Some do fine, some don't.
Every judgment call for every factually fuzzy or morally fuzzy issue is a risk/benefit assessment. That's true of all things, but in cases involving a vulnerable public (surgery patients, airline passengers, etc) the only risks and benefits that matter are those that concern the
potential victim:
- Risk: The addicted physician who is allowed to return to practice may relapse and harm a patient.
- Benefit: If addicts are never allowed to return to practice, self-referral may become less common.
Explicitly not listed:
- Benefit: The addict worked hard to get that far and deserves a second chance.
I also wonder if the alleged increase in self-reporting rates when return to practice is possible is really evidence based. I suspect that people who self-refer do it for reasons related to self-preservation and basic human decency and integrity. I'm skeptical that the 2nd order potential benefit of eventual return to practice is a major factor in that decision. I think people who self-refer are thinking "Oh **** I'm out of control and need help and I don't want to die" or perhaps "Oh **** I'm out of control and need help or I may kill someone" rather than "I could probably keep using for a while and get away with it but I'll probably get caught eventually and since I would like to practice medicine at an unspecified future time and self-referral improves the odds the medical board will let me and this facility will un-suspend my credentials I suppose I ought to check in to rehab" ...

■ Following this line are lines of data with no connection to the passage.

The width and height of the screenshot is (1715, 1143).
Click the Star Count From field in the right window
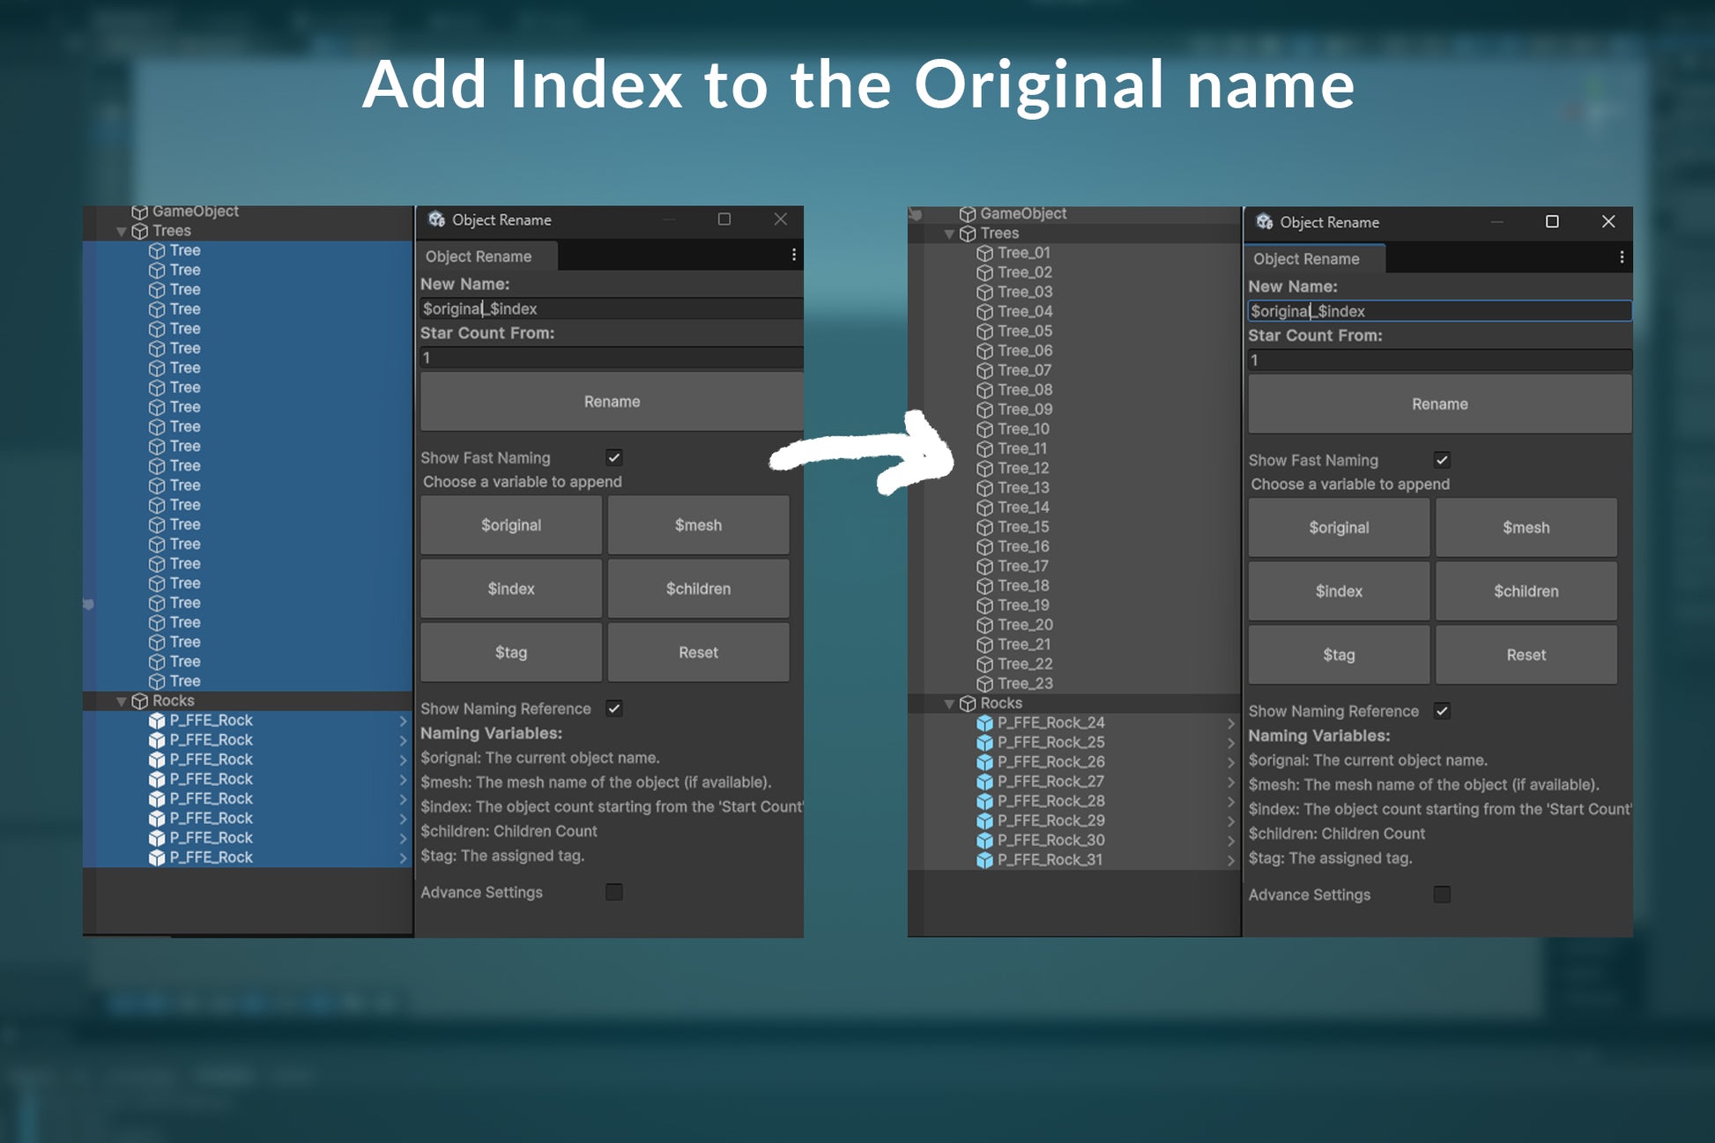point(1438,360)
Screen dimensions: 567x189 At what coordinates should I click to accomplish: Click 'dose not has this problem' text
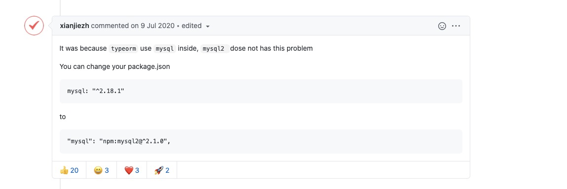tap(271, 48)
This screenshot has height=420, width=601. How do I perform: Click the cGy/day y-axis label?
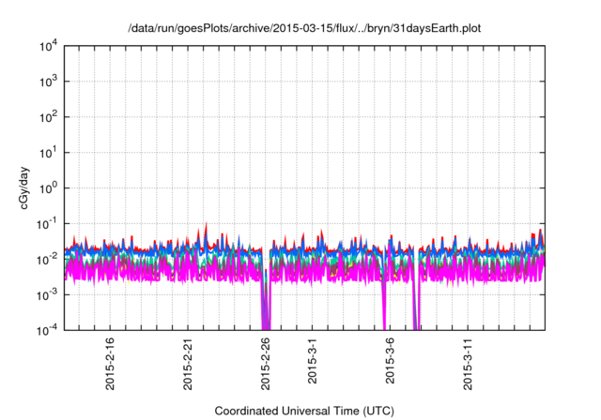click(32, 188)
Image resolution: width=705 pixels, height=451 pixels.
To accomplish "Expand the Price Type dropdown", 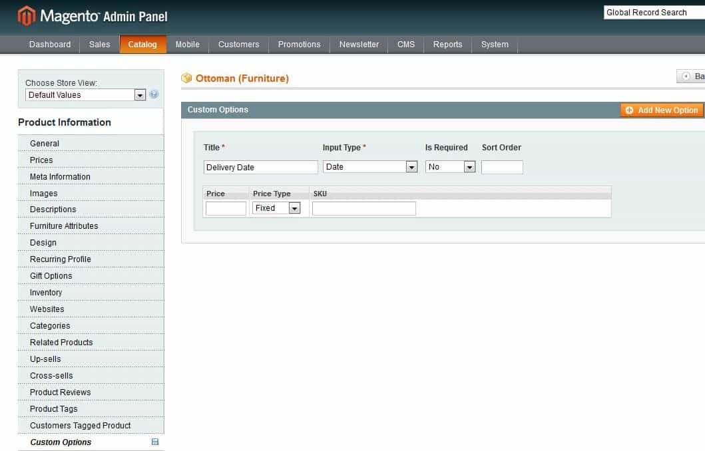I will click(x=276, y=208).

The reason people who self-refer have a better prognosis for returning to practice is because, despite being addicts, they have a threshold level of insight and integrity. If there was no path back to practice, they'd probably still self-refer because of those qualities.
Anyway, as for this "playing god" notion, the entire reason licensing boards and hospital credentialing committees exist is to protect the public from quacks, charlatans, incompetents, and other assorted hazards to good care and patient safety. I think that's a better arrangement than any kind of fuzzy handwringing notion that making these hard decisions to protect the public is playing god.